Fletcher, ülkedeki vahim insani durum ve insani yardım kuruluşlarının ülke genelinde yardım ulaştırma çabaları hakkında genel bir değerlendirme yaptı. Suriye'deki insani durumun son haftalardaki göreceli istikrara rağmen ‘trajik olmaya devam ettiğini’ belirten Fletcher, “Temel hizmetlerin yeniden inşa edilmesi gerekiyor. Sivillerin korunmaya ihtiyacı var. Birçoğu zorlu kış koşullarıyla karşı karşıya olan 620 binden fazla insanın yerlerinden edilmiş olması nedeniyle sivillerin korunması son derece önemlidir” dedi.

Fletcher, Güvenlik Konseyi'nden ‘uluslararası insani hukuka saygı gösterilmesi ve insani yardım kuruluşlarının serbestçe faaliyet gösterebilmesi için güvenceleri desteklemesini’, ayrıca ‘uzun vadeli destek için finansmanı arttırmasını’ ve ‘yaptırımların komşu ülkelerden gelen insani yardım ve desteği engellememesini’ istedi.

Üyelerin pozisyonları

Güvenlik Konseyi üyeleri Pedersen'in çabalarını ve BM'nin ‘geçiş sürecini ve 2254 sayılı kararda belirtilen ilkeleri kolaylaştırma’ rolünü desteklediklerini ifade ettiler. Bazı üyeler ise ülkenin bazı bölgelerinde, özellikle de kuzeyde devam eden çatışmalardan duydukları endişeyi dile getirerek, farklı askeri gruplar arasındaki gerginliklerin ele alınması, sükûnetin sağlanması, ülke çapında ateşkes üzerinde anlaşmaya varılması, yargısız infaz ve misillemelere ilişkin ‘rahatsız edici raporlar’ karşısında dini ve etnik azınlıklar da dâhil olmak üzere sivillerin korunması çağrısında bulundu.
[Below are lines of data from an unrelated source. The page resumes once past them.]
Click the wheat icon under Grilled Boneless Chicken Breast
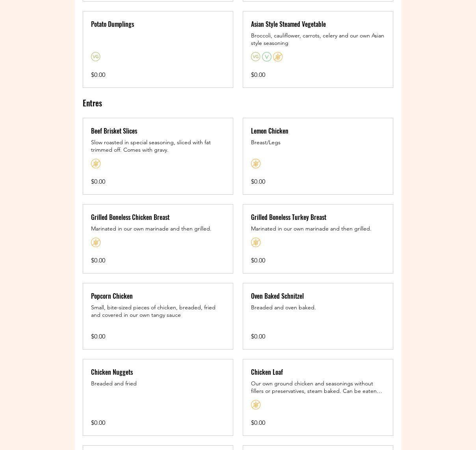This screenshot has height=450, width=476. 95,242
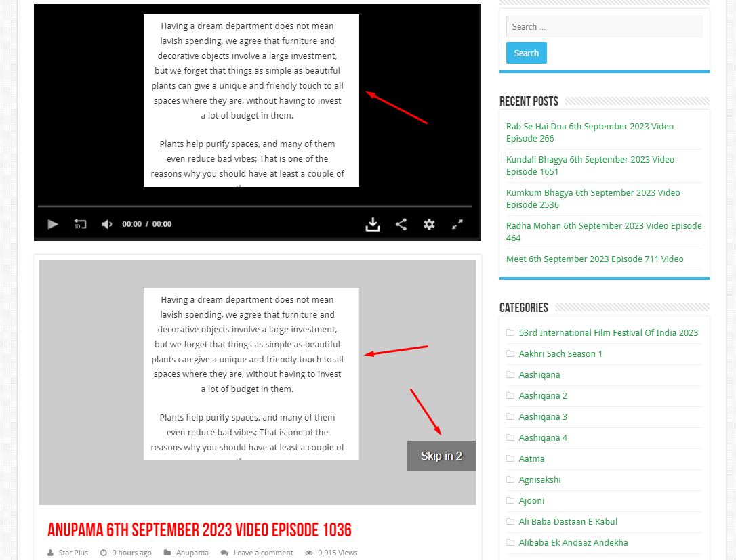Open Ali Baba Dastaan E Kabul category
This screenshot has height=560, width=736.
(x=568, y=521)
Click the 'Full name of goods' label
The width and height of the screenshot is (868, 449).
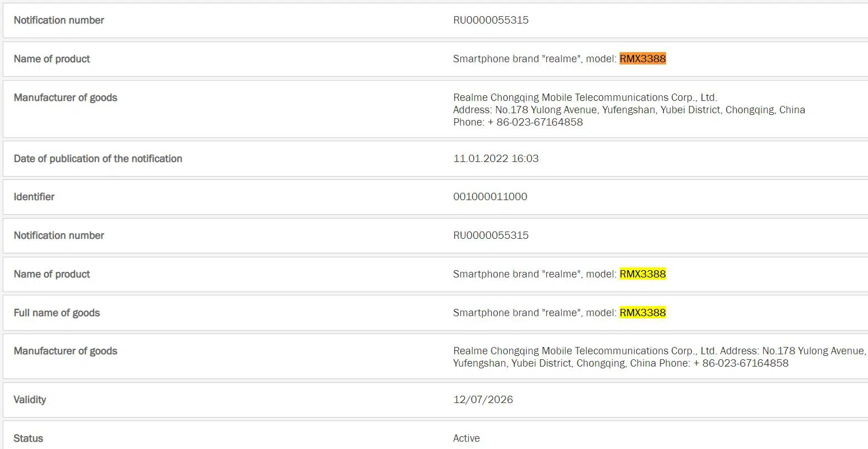[x=57, y=313]
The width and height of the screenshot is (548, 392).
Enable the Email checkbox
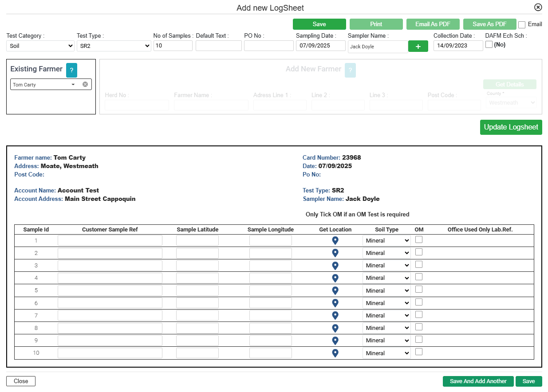coord(522,25)
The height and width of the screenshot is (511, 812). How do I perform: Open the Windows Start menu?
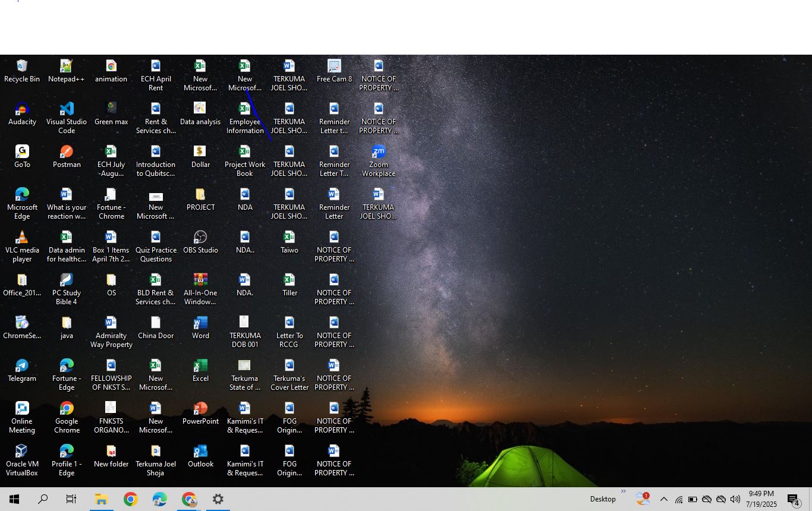point(14,499)
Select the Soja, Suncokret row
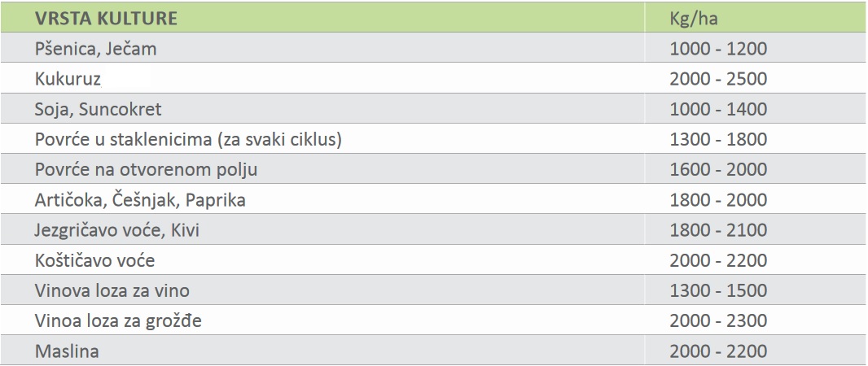 pyautogui.click(x=433, y=108)
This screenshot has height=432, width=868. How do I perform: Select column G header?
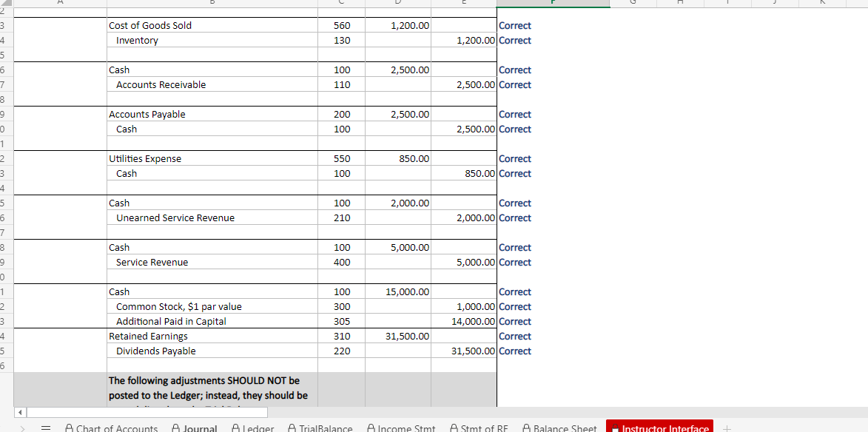tap(633, 2)
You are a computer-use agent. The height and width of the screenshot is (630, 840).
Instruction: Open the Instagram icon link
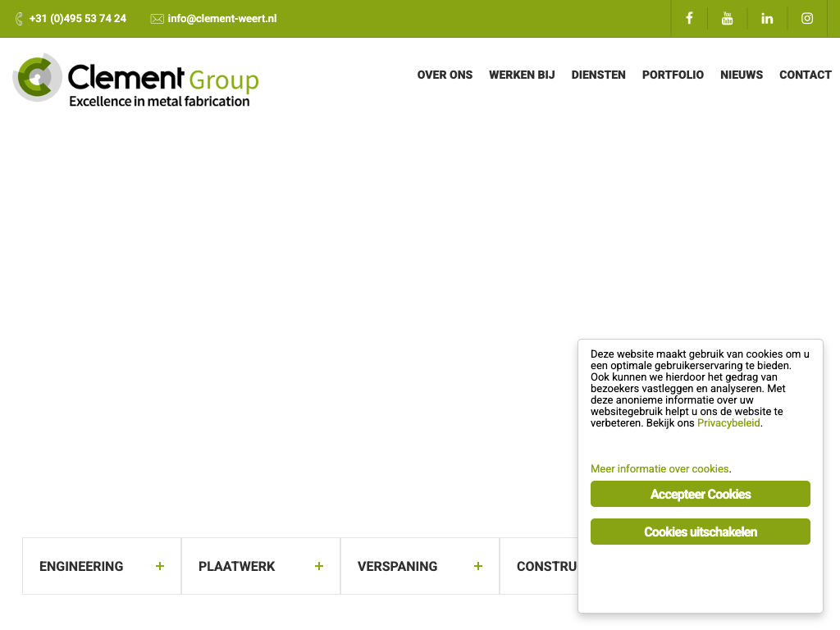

Güvenlik Konseyi üyeleri ayrıca, Suriye'de terörle mücadelenin önemini ve DEAŞ ile diğer terörist grupların yeniden güçlenmesinin önlenmesi gerektiğini vurguladılar. Bazı üyeler, ‘Suriye'nin egemenliğine ve toprak bütünlüğüne saygı gösterilmesini’ talep ederek, İsrail'in devam eden hava saldırılarını kınadı.